Passage shown —
* * * * *
Microfinance Could Be Hazardous For Teens

Microfinance is on the rise and not only reaching women, but a growing number of female teens. One industry participant warns that lenders must step carefully with this age group to avoid causing unintended harm.

A variety of microfinance projects operate in Kalerwe Market in Kampala, Uganda.UNITED NATIONS, New York (WOMENSENEWS)– Microfinance might be a panacea for women’s poverty, as many claim, but concern is growing in the nongovernmental community about such loans to teens. Several in the field warn that microfinance loans to teen girls could actually increase their vulnerability.

Since the 1980s, microfinance has grown and spread to become a major tool in fighting poverty across the globe. Grameen Bank, a community development bank established by microfinance godfather and Nobel Prize winner Mohammed Yunus in 1983, has loaned money to over 7 million women in Bangladesh.

Loans for income-generating activities have rates of 20 percent, while loans for housing

are offered at 8 percent, according to the bank. People living in extreme poverty do not pay interest and students borrow at 5 percent. Over 90 percent of the bank’s loans go to women.

Kiva, a microlending Web site headquartered in San Francisco, has loaned over $100 million through the Internet to small entrepreneurs since it started four years ago. Its interest rates vary locally. Kiva works with 134 field partners who disburse the loans, rather than financing individuals directly.

Last April, President Barack Obama announced a $100 million microfinance fund at a summit in Trinidad and Tobago that would help small businesses in Latin America and the Caribbean access credit through diverse microfinance institutions.

"The concept of microfinance is very popular," said Connie Lindsey, executive vice-president at Northern Trust, a Chicago-based financial holding company. "It brings finance to a level that makes it a little more understandable and real for individuals–that ripple effect of a small effort having a much larger impact."

Even though the interest rates on many of these small loans can be shockingly high, proponents argue microfinance empowers impoverished clients, mostly women, who lack other access to credit establish a sterling repayment record and to use the loans to run businesses that can meet basic household needs and improve women’s social status.

More Damage Than Good

The explosion of microfinancing means this credit is not only reaching women, but also female teens.

In some cases that worries Judith Bruce, a senior associate of the New York-based Population Council.

"If we use the conventional economic approaches and drive them at poor girls they won’t be successful at the very least," said Bruce in a phone interview. "At the very worst, they’ll do more damage than good."

No microfinance program focuses solely on teens. In most countries, it is illegal to set up a contractual loan agreement with anyone under 18, though some microfinance organizations still lend to teens under the radar.

This means that, in practice, many microlending and credit programs include a segment of borrowers between the ages of 16 and 24.

Bruce said microfinancing can draw vulnerable female teens into assuming financial risk.

She gave this example: "Like a girl who may sleep with her boyfriend without a condom to get the money–to attend weekly microfinance meetings." In this case, the girl would use sex to get money to repay her loans and earn the group’s social support in the process.
* * * * *
Record extracts —
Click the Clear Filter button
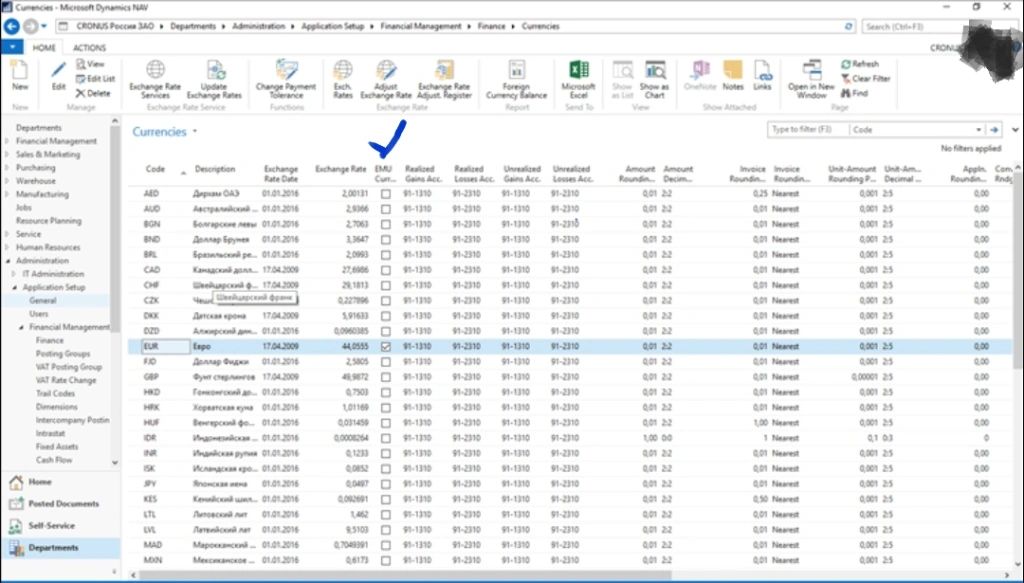 (x=864, y=78)
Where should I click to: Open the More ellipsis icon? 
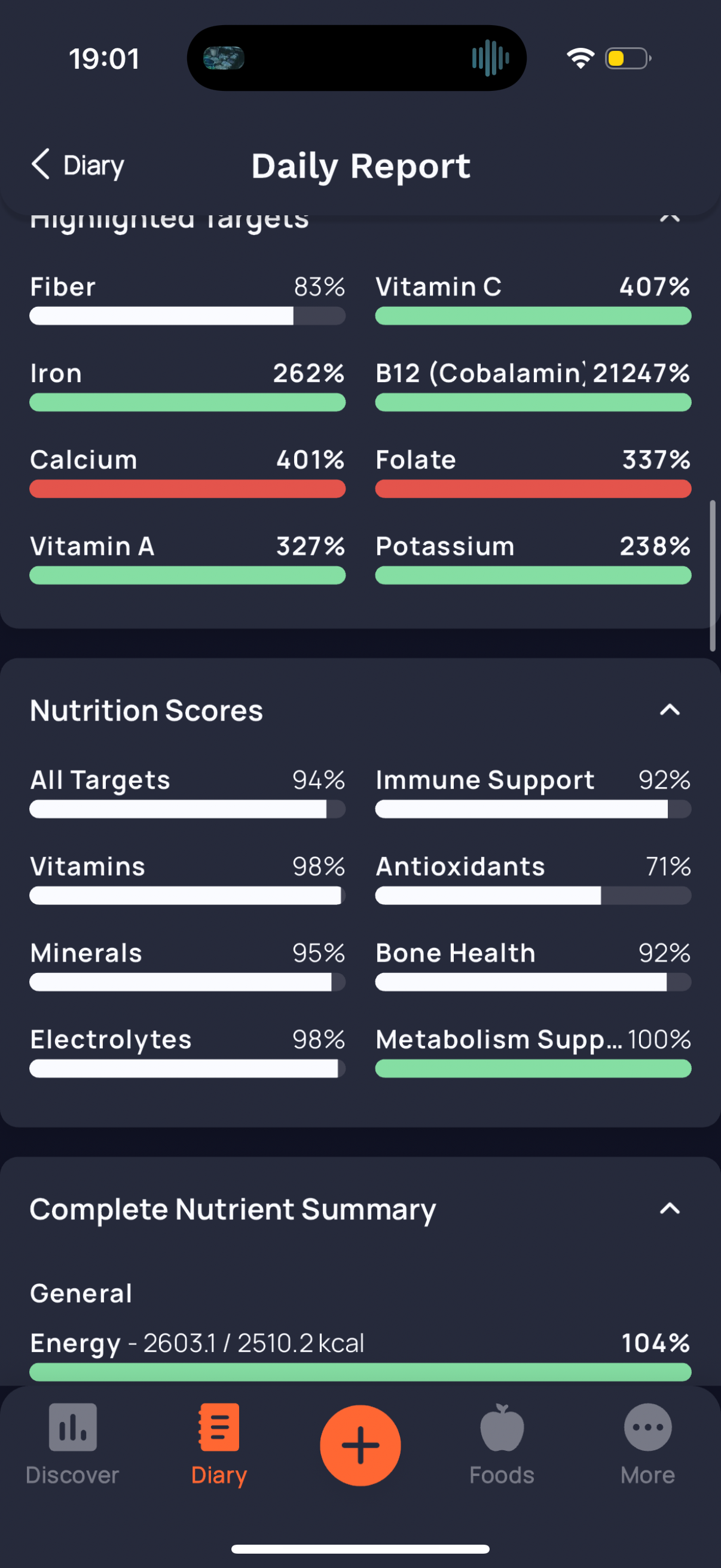coord(647,1427)
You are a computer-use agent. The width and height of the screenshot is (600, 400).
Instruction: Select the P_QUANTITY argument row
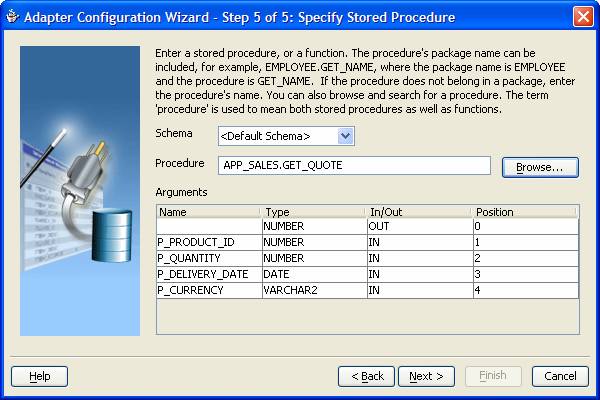pyautogui.click(x=208, y=258)
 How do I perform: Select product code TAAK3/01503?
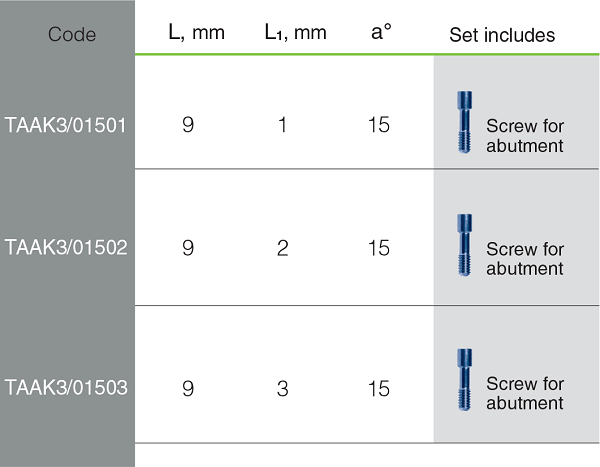tap(66, 387)
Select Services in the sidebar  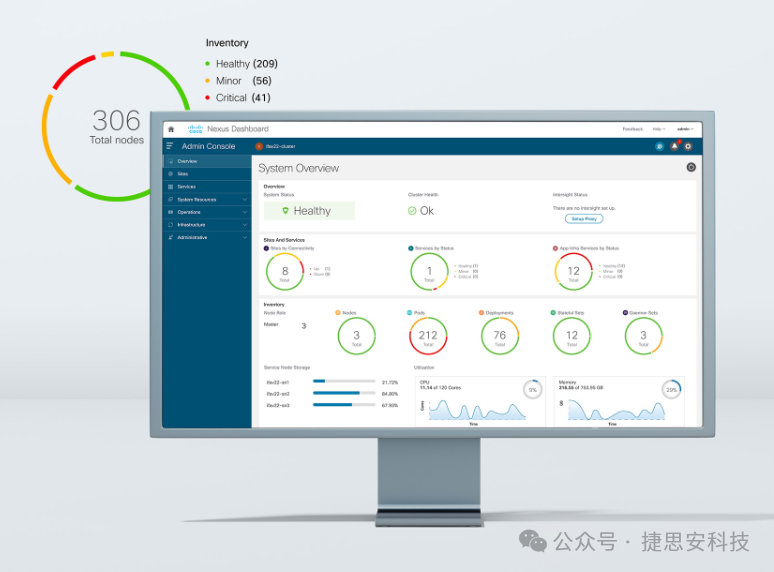(x=186, y=187)
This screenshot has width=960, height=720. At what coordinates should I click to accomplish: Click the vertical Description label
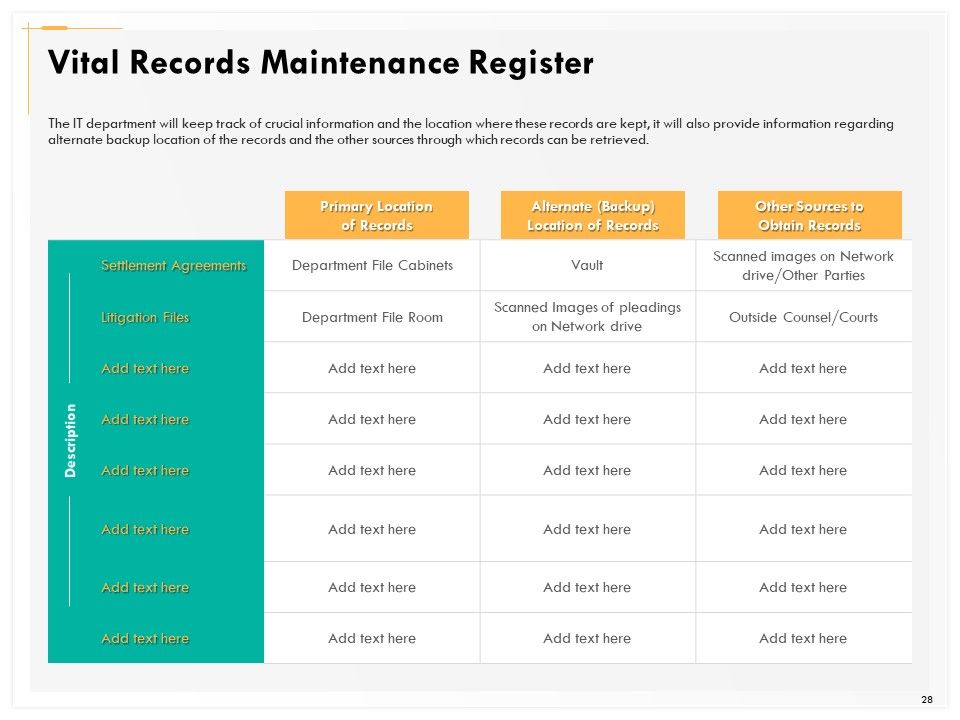click(x=70, y=440)
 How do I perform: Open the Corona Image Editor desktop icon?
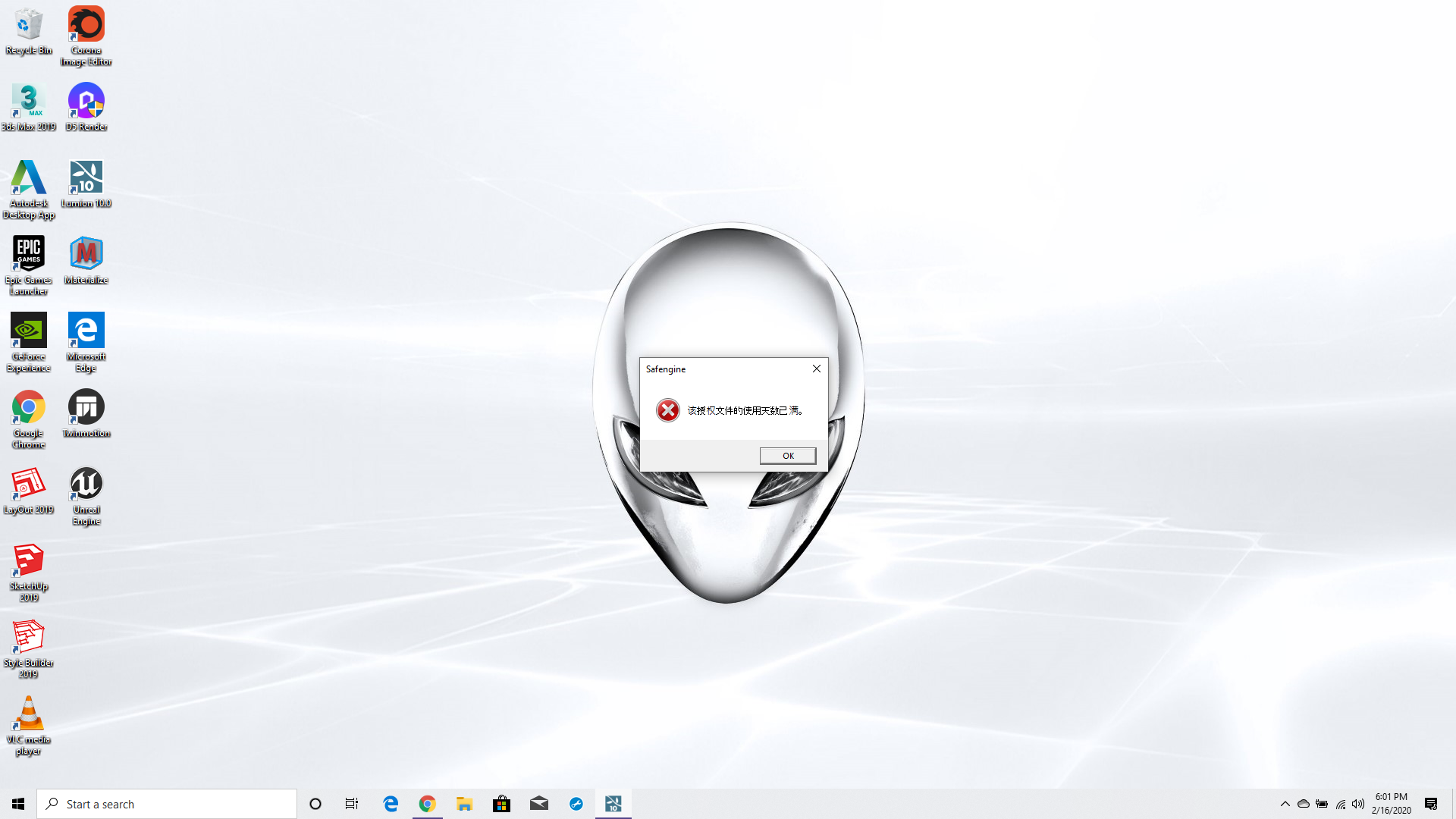tap(86, 36)
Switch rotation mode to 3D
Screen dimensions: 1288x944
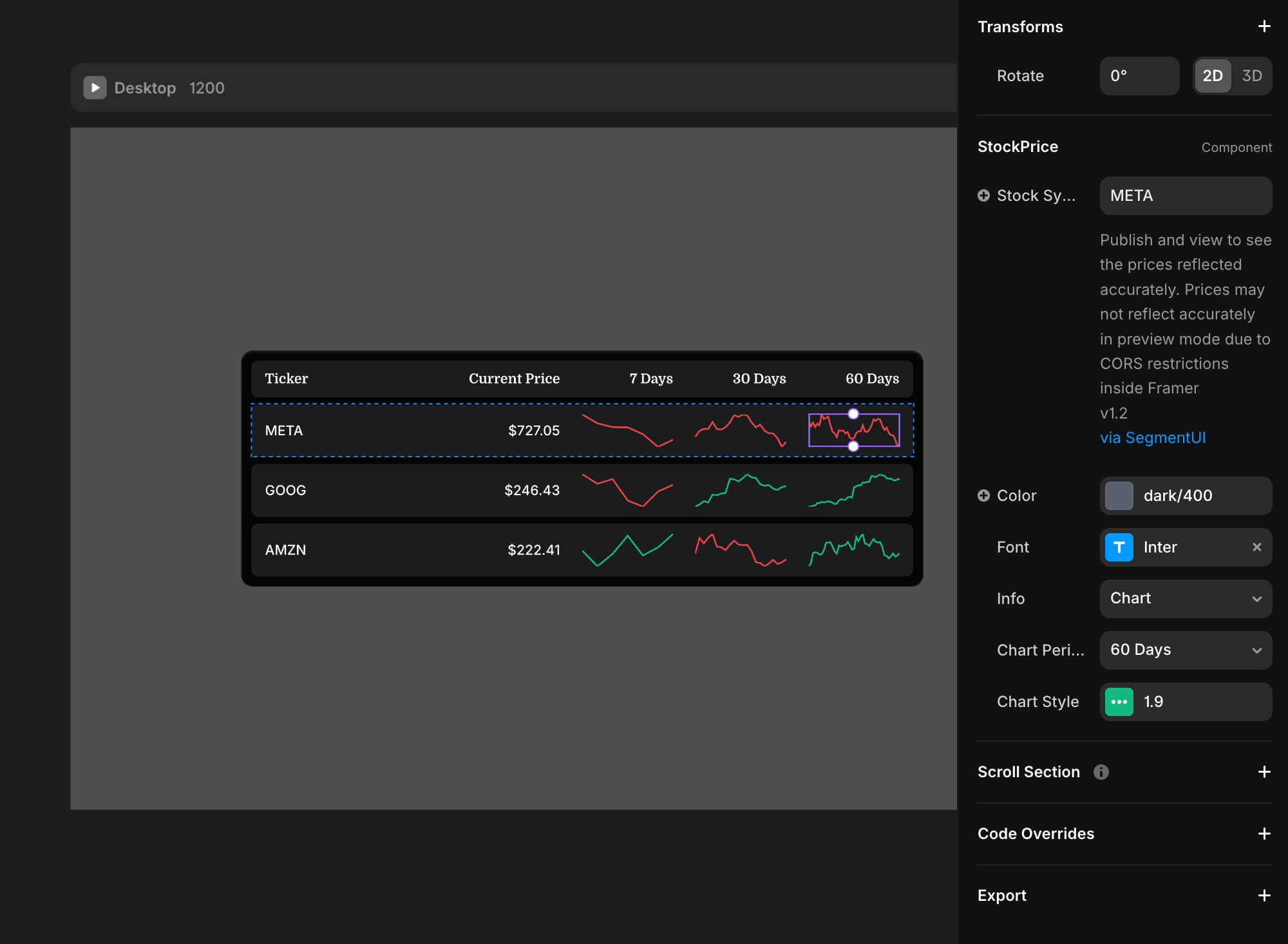click(x=1251, y=76)
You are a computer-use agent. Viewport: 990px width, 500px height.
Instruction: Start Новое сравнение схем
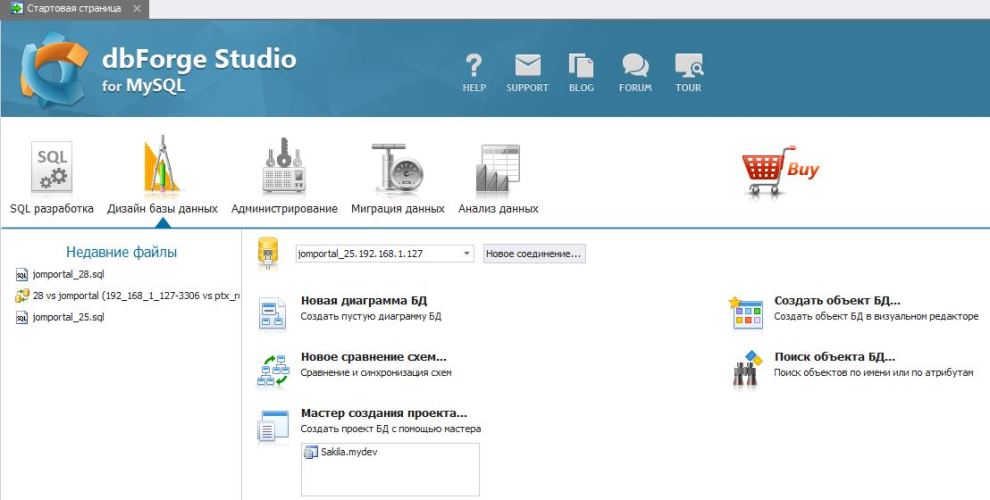[373, 356]
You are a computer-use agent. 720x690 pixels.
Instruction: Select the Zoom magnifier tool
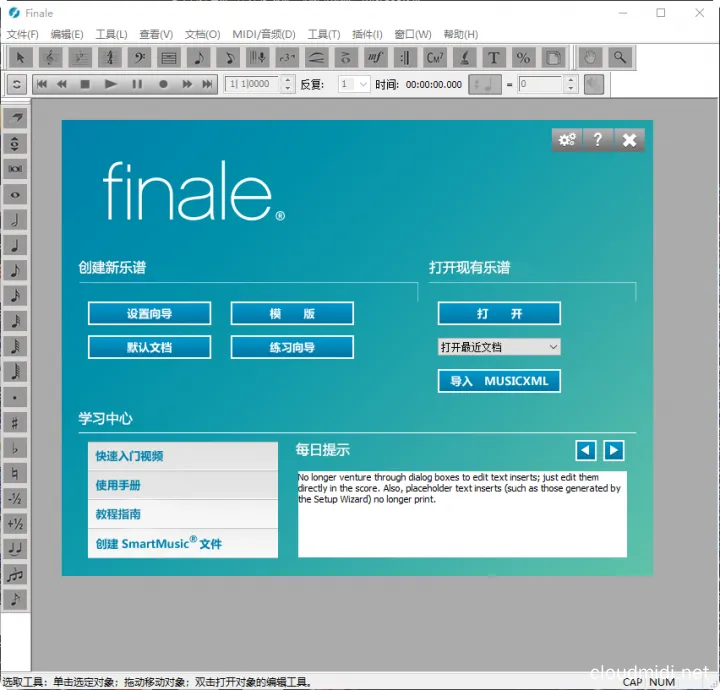click(x=621, y=57)
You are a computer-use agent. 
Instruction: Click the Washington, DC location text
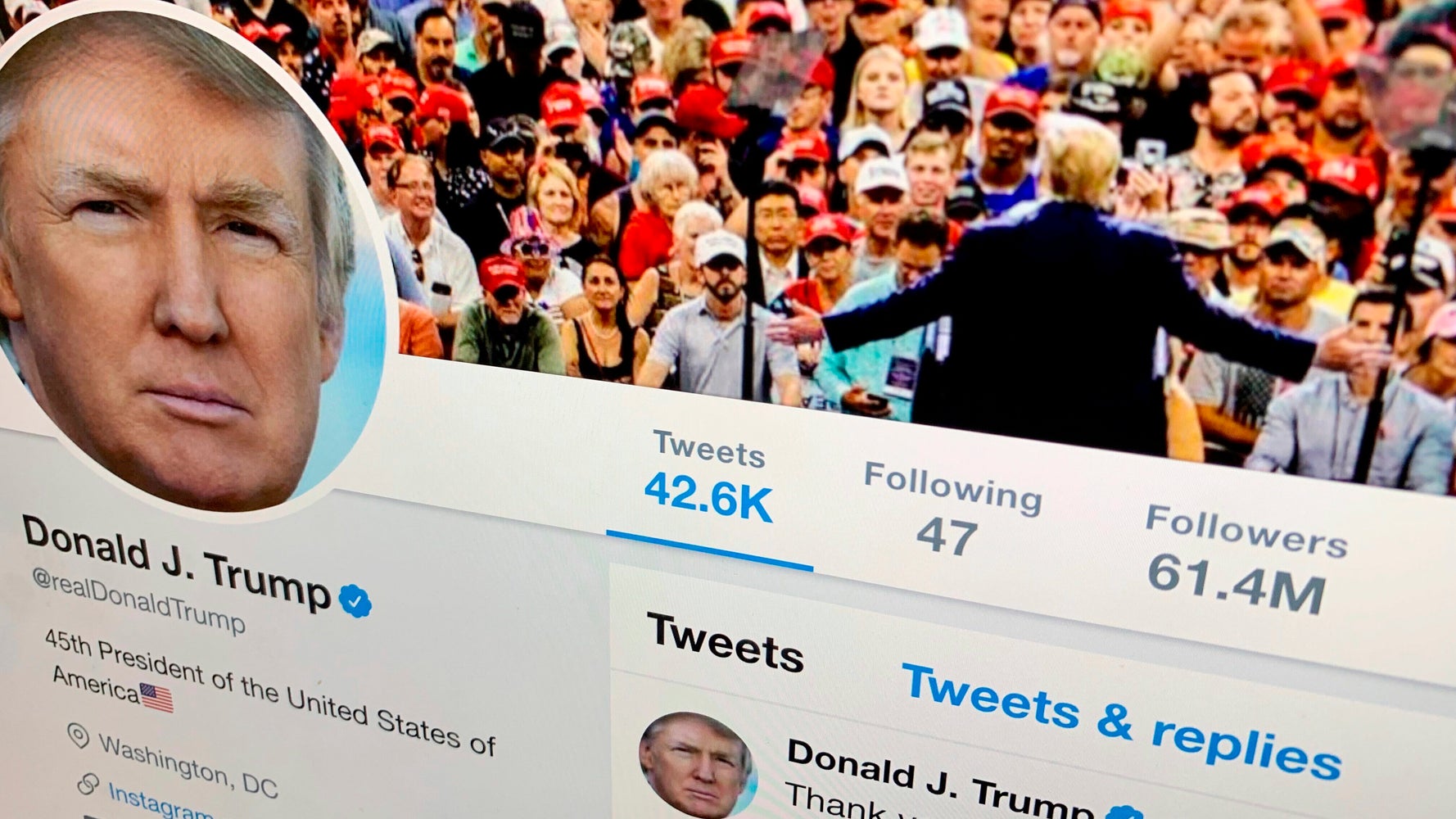coord(188,766)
* * * * *
What the exercise asks —
Please reproduce everything in the microfinance article above from "Since the 1980s, microfinance" down to "go to women.", word for word.

Written solution —
Since the 1980s, microfinance has grown and spread to become a major tool in fighting poverty across the globe. Grameen Bank, a community development bank established by microfinance godfather and Nobel Prize winner Mohammed Yunus in 1983, has loaned money to over 7 million women in Bangladesh.

Loans for income-generating activities have rates of 20 percent, while loans for housing

are offered at 8 percent, according to the bank. People living in extreme poverty do not pay interest and students borrow at 5 percent. Over 90 percent of the bank’s loans go to women.